▶ Instructions to follow:
Transcribe the permutation test notebook below word for word, in full.

Permutation Tests¶
Alpaca Tutorial: https://www.jwilber.me/permutationtest/¶
Steps of a Permutation Test¶
- Identify a null hypothesis (e.g. there is no difference between groups) and an alternative hypothesis (e.g. Group A is different than B; The mean of Group A is greater than B).
- Choose a test statistic.
- Permute the members of the original groups. Combine data, re-assign into fictive groups that match the size of the original samples, recompute the test statistic.
- Repeat this shuffling (permutation) many times, each time recording the test statistic.
- Compare the distribution of recorded test statistics with the observed values (translates to a p-value).
In [6]:
# Permutation test with alpaca data set
import numpy as np
import pandas as pd
df = pd.read_csv('alpaca.csv')
df
Out[6]:
| treatment | control | |
|---|---|---|
| 0 | 7.2 | 4.6 |
| 1 | 8.3 | 4.6 |
| 2 | 8.3 | 5.1 |
| 3 | 7.1 | 2.8 |
| 4 | 4.4 | 5.4 |
| 5 | 4.1 | 4.4 |
| 6 | 4.8 | 4.2 |
| 7 | 6.2 | 5.6 |
| 8 | 7.7 | 5.8 |
| 9 | 7.4 | 4.1 |
| 10 | 4.3 | 3.9 |
| 11 | 5.8 | 3.8 |
In [12]:
# Visualize the data
import matplotlib.pyplot as plt
treat_xvals = np.zeros(len(df['treatment']))

▶ Record excerpts:
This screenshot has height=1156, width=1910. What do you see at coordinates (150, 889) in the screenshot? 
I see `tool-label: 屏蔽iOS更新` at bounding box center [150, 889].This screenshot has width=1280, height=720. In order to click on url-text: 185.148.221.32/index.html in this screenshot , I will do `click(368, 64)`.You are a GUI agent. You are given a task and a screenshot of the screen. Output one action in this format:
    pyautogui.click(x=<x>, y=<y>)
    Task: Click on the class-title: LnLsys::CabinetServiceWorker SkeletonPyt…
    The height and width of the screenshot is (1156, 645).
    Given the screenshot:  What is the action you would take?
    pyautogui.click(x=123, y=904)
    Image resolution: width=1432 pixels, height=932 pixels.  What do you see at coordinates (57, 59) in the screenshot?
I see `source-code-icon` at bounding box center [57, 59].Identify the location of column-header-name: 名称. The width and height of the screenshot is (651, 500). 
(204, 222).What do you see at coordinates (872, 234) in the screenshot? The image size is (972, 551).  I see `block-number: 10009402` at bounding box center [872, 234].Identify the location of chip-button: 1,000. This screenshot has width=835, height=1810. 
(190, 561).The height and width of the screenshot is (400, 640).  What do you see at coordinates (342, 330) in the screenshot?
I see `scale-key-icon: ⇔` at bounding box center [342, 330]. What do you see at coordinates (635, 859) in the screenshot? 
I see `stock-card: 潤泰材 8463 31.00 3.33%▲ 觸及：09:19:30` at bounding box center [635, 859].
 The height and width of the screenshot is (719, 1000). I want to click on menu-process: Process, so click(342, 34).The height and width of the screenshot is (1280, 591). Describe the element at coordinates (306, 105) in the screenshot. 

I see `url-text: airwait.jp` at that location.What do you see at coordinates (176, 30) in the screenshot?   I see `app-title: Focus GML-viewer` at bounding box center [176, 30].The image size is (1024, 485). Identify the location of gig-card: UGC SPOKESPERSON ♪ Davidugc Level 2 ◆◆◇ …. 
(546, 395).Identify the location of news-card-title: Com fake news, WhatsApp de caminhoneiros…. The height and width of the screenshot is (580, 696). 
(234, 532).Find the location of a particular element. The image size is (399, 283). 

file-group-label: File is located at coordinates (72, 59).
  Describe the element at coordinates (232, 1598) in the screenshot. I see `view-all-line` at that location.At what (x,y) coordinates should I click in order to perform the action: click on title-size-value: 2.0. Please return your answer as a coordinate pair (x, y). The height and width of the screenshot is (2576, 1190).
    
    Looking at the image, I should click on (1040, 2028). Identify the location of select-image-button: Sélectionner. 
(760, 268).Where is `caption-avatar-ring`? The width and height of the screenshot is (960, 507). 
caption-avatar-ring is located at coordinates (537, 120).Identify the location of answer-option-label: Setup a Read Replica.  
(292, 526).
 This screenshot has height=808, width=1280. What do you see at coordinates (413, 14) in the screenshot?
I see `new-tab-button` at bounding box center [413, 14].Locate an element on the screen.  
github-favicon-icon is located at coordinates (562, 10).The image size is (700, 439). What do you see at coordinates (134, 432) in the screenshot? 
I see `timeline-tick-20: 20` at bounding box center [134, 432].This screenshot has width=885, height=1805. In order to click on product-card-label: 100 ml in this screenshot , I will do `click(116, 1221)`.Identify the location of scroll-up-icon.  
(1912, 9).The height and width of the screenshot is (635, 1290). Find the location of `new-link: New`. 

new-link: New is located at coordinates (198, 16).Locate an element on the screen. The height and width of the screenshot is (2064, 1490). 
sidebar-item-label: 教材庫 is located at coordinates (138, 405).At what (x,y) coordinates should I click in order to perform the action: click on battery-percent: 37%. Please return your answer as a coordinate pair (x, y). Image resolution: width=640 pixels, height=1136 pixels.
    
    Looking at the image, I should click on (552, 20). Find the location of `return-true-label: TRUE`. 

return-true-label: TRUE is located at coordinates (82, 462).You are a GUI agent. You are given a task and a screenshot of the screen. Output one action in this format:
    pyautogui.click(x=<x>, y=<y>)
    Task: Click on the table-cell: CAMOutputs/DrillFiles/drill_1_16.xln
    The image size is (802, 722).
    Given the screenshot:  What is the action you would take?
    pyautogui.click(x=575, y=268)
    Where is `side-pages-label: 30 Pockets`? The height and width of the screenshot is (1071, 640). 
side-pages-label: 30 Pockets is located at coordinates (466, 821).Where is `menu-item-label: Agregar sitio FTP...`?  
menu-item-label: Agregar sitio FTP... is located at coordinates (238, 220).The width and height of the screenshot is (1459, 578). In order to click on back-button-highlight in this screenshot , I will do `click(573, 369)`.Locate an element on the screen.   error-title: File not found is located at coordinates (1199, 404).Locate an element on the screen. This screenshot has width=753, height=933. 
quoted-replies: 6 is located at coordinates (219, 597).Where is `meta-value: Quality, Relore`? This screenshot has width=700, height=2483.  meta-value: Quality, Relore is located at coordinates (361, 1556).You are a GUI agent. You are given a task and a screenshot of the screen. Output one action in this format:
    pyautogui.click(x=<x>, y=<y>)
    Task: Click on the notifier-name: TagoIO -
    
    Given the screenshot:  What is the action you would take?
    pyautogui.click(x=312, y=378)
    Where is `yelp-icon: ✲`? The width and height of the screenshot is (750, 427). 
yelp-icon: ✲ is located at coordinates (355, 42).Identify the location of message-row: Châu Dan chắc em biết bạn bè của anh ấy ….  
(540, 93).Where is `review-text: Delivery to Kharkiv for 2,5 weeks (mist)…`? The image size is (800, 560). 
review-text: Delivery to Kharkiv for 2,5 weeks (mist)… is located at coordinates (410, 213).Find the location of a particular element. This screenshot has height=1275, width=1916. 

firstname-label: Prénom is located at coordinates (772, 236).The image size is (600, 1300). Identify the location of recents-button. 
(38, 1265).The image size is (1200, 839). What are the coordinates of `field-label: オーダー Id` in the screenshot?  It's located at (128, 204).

▶ Response area:
Permutation Tests¶
Alpaca Tutorial: https://www.jwilber.me/permutationtest/¶
Steps of a Permutation Test¶
- Identify a null hypothesis (e.g. there is no difference between groups) and an alternative hypothesis (e.g. Group A is different than B; The mean of Group A is greater than B).
- Choose a test statistic.
- Permute the members of the original groups. Combine data, re-assign into fictive groups that match the size of the original samples, recompute the test statistic.
- Repeat this shuffling (permutation) many times, each time recording the test statistic.
- Compare the distribution of recorded test statistics with the observed values (translates to a p-value).
In [6]:
# Permutation test with alpaca data set
import numpy as np
import pandas as pd
df = pd.read_csv('alpaca.csv')
df
Out[6]:
| treatment | control | |
|---|---|---|
| 0 | 7.2 | 4.6 |
| 1 | 8.3 | 4.6 |
| 2 | 8.3 | 5.1 |
| 3 | 7.1 | 2.8 |
| 4 | 4.4 | 5.4 |
| 5 | 4.1 | 4.4 |
| 6 | 4.8 | 4.2 |
| 7 | 6.2 | 5.6 |
| 8 | 7.7 | 5.8 |
| 9 | 7.4 | 4.1 |
| 10 | 4.3 | 3.9 |
| 11 | 5.8 | 3.8 |
In [12]:
# Visualize the data
import matplotlib.pyplot as plt
treat_xvals = np.zeros(len(df['treatment']))